AS NEW Zealand accountant Vicki Walker found out, emails can be treacherous when used improperly. Fired for using all caps in her messages, she is a perfect example of why old-fashioned etiquette has a place in the digital age. There are rules to apply to emails, just as you would to a handwritten letter.

Before you even start writing the email, make sure you give some thought to its title. It should be short and pertinent to grab the reader’s attention. Peter Botting, a careers and communications coach, says: “You could find that your pitch falls at the first hurdle if your boss doesn’t even open the email.”

Everybody hates trawling through emails that aren’t relevant to them. Be careful not to be a carbon copy “cc” or blind carbon copy “bcc” offender. “One of the most important elements of email etiquette is not cc-ing the world and his wife,” says communications expert Elizabeth Bacchus of Not only does it look messy on the screen, but can also annoy people as you are giving away their contact details without their consent. “Keep your cc to a minimum and the bcc is really important too,” says Bacchus.

Emails can be dangerous things. Botting says: “The send button is too easy to press, especially when you’re angry.” Perhaps, as the old saying goes, the best advice is just to “sleep on it”. Bacchus echoes this sentiment: “If you have an issue with something, leave it and come back the next day to review the tone of it.” Remember, an angry email could significantly affect a working relationship.

Email can sometimes be a little too easy to use and encourage informality. Although fine in a personal email, being too informal in a business email can appear glib: “You should never put something in an email that you wouldn’t put in a formal letter,” says Gary Yantin, the founder and director of High Street Lawyer. But be careful, Botting says emails should not be “devoid of personality,” leaving a tricky line to tread.

Remember to draw a distinct line between work and play. Not only is it unprofessional to mix them, but also in extreme circumstances it could see you lose your job. Never use your work email when searching for a new job, for instance. This is not only insulting to your employer, but it is often a sackable offence. It is good to note that your work email reflects not only you, but your company. “It represents your company and its reputation,” says Yantin.

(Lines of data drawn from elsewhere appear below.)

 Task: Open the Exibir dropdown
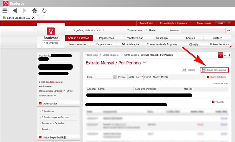point(105,77)
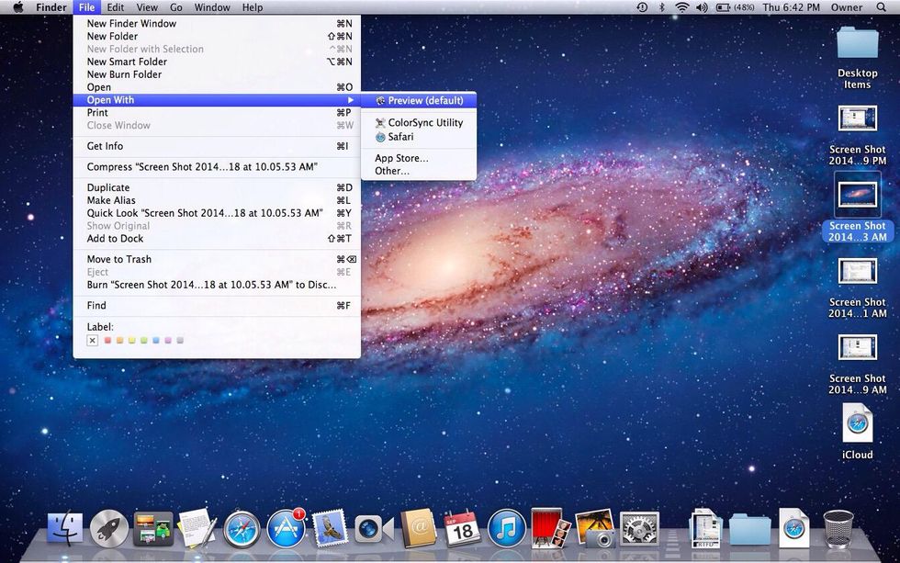900x563 pixels.
Task: Click Move to Trash menu entry
Action: coord(119,259)
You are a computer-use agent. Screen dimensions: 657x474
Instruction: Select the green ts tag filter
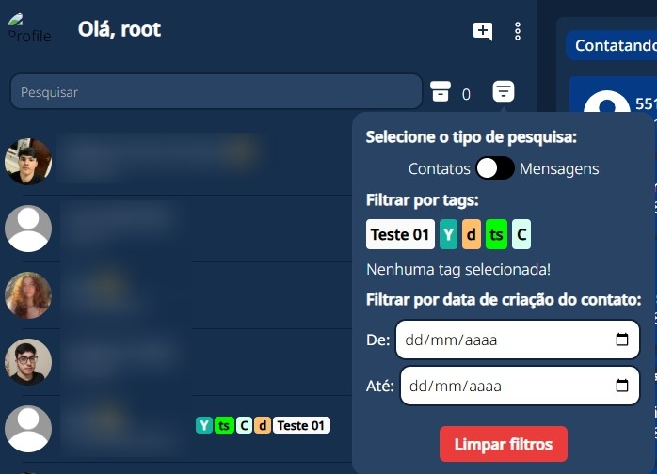496,234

The ease and speed of email justifies its importance in the business world, but make sure you are aware of its drawbacks.
Emails are, after all, just words and they cannot give a full impression of the person typing them behind the screen. Botting points out that when you speak to someone in person “your whole body is talking, you build rapport with your body language.”

Yantin warns against using email as an avoidance tactic: “Email used properly is fine, but using it incorrectly to avoid talking to someone is not.”